Entries on where items appear

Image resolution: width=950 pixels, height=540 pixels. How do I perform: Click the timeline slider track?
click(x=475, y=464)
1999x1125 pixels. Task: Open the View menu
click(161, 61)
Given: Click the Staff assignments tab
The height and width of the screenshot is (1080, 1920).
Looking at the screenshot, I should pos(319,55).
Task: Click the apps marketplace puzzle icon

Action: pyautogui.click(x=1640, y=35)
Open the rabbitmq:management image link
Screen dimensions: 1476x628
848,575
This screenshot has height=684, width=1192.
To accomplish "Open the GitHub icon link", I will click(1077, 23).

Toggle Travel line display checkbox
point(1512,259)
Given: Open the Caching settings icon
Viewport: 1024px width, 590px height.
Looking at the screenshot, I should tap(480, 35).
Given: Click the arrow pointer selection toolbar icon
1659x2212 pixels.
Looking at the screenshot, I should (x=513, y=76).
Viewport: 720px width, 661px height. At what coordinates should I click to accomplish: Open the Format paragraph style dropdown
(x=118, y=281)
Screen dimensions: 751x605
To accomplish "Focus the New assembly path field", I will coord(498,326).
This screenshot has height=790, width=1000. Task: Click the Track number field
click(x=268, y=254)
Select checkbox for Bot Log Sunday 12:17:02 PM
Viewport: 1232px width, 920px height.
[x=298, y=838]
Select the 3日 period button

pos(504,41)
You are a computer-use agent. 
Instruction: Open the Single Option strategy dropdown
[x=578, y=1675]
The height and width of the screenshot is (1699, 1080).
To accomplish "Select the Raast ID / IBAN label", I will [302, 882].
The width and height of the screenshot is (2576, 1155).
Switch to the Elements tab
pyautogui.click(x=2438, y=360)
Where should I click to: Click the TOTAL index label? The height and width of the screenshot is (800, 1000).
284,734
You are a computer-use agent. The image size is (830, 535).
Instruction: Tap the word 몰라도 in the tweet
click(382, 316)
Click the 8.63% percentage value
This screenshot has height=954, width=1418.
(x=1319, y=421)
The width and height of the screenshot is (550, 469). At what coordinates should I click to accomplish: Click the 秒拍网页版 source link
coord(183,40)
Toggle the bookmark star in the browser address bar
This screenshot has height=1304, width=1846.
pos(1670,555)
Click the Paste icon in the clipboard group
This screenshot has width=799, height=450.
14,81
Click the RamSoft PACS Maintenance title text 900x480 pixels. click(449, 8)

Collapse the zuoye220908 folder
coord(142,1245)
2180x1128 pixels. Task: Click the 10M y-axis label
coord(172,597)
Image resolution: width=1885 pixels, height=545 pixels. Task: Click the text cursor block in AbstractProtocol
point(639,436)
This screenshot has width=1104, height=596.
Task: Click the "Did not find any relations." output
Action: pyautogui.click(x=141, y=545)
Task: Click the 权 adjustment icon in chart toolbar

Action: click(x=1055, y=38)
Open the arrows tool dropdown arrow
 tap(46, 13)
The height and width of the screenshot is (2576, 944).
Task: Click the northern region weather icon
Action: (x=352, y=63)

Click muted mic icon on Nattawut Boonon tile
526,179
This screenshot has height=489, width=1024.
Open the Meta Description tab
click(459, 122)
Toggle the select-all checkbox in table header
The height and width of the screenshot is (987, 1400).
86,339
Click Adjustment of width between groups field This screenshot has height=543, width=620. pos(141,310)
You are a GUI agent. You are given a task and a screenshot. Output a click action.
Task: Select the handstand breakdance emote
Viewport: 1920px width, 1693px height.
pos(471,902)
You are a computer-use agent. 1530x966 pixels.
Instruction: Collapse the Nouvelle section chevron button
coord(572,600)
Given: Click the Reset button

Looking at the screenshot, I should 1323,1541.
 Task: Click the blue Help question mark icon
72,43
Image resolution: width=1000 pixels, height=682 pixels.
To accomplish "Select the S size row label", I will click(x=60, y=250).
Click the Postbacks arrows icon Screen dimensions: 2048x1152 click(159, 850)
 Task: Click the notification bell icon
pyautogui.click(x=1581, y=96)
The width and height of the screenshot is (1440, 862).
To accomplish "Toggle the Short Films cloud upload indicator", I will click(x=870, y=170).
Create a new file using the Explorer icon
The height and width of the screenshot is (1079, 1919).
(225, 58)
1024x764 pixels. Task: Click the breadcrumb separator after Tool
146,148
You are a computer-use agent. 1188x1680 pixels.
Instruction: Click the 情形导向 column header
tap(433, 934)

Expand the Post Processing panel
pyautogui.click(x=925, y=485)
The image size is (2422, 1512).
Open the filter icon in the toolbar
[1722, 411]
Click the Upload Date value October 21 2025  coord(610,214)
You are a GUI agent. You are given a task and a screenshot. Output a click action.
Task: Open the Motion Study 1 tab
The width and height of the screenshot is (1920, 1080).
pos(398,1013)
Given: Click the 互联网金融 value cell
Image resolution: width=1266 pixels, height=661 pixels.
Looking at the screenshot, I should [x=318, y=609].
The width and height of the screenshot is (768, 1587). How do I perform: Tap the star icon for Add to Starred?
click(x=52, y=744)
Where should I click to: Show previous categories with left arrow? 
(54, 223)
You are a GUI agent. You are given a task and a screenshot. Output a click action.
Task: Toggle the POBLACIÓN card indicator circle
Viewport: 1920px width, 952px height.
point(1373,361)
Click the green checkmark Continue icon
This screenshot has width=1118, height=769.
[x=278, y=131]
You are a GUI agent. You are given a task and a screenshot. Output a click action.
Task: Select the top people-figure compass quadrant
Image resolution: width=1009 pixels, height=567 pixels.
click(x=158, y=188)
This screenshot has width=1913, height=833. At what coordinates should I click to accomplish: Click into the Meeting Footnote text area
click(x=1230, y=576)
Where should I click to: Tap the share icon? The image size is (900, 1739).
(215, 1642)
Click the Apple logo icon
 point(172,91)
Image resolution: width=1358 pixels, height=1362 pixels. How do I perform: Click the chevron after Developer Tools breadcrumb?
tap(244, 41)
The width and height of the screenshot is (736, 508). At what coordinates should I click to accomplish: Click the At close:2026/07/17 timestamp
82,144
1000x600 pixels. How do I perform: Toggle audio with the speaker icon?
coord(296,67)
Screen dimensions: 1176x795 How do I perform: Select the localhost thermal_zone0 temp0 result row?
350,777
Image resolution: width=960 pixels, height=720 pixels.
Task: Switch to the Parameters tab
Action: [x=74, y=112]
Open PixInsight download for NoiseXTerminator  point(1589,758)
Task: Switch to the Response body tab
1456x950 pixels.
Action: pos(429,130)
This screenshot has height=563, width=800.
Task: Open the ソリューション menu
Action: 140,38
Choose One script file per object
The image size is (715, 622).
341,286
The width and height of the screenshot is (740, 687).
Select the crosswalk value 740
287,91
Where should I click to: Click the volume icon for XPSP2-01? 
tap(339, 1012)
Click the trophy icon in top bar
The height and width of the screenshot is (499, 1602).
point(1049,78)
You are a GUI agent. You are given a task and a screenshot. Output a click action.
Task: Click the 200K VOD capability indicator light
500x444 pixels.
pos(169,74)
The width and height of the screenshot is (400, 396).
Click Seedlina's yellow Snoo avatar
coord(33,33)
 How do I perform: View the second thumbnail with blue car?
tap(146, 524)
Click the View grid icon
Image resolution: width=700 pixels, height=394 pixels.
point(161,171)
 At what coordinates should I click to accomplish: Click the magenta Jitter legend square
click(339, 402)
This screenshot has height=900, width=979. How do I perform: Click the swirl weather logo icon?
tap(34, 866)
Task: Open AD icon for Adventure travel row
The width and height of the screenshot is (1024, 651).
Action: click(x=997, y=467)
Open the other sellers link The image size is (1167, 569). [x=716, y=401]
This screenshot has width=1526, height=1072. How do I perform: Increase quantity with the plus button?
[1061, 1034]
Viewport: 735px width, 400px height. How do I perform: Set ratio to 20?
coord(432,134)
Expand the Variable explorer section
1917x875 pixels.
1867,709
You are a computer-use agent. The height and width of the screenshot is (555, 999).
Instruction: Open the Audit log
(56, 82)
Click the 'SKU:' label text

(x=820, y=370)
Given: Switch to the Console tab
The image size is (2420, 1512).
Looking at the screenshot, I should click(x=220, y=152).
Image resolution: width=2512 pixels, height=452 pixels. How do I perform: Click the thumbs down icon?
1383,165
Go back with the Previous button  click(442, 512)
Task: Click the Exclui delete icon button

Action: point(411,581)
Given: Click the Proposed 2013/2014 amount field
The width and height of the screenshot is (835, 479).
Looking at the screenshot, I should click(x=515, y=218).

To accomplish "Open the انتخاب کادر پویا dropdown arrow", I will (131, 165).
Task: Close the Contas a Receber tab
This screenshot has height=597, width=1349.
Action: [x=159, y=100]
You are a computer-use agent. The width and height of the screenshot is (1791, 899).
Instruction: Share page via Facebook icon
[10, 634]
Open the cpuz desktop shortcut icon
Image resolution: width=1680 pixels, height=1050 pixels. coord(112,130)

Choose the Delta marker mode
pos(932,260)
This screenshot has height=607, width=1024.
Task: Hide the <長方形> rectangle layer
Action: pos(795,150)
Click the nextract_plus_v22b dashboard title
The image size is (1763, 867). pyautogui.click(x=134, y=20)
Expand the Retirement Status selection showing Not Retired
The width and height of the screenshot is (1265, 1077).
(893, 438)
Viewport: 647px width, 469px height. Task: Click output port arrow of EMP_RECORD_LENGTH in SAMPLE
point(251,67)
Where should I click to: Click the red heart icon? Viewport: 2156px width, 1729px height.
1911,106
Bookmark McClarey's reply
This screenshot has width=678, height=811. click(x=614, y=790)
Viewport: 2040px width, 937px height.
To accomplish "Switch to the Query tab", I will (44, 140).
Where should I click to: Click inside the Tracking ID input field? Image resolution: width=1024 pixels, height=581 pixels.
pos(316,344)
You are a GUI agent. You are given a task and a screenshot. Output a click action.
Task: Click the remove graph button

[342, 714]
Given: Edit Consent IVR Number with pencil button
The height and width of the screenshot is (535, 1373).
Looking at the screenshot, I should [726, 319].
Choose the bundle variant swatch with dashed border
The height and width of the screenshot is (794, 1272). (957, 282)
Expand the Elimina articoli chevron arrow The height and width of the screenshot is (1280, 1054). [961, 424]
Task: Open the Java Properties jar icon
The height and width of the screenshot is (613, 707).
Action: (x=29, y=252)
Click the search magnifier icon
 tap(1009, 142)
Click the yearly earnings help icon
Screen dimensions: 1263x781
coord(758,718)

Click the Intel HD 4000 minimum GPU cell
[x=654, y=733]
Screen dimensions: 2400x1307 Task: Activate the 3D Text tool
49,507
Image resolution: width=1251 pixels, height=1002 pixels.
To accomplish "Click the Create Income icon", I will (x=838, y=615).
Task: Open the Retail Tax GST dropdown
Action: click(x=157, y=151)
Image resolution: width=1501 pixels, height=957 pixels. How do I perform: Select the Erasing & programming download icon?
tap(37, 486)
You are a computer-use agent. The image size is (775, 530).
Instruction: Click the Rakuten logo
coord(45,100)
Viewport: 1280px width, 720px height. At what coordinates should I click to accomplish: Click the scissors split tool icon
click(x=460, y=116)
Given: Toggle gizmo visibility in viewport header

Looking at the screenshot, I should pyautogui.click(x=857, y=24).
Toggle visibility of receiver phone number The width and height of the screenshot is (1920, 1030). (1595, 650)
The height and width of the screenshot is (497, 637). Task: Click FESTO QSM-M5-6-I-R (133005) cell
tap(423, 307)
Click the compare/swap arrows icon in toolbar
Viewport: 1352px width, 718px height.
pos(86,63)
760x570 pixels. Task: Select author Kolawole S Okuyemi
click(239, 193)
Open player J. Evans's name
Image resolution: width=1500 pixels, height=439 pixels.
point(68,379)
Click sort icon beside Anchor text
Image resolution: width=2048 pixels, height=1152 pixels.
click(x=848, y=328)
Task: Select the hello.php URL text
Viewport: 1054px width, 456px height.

* _PROBLEM_
Copy out the rows exactly, everything from the line containing "Toggle Travel line display checkbox" down to the line containing "I will coord(498,326).".

* _ANSWER_
Toggle Travel line display checkbox
point(1512,259)
Given: Open the Caching settings icon
Viewport: 1024px width, 590px height.
Looking at the screenshot, I should tap(480, 35).
Given: Click the arrow pointer selection toolbar icon
1659x2212 pixels.
Looking at the screenshot, I should (x=513, y=76).
Viewport: 720px width, 661px height. At what coordinates should I click to accomplish: Open the Format paragraph style dropdown
(x=118, y=281)
Screen dimensions: 751x605
To accomplish "Focus the New assembly path field", I will coord(498,326).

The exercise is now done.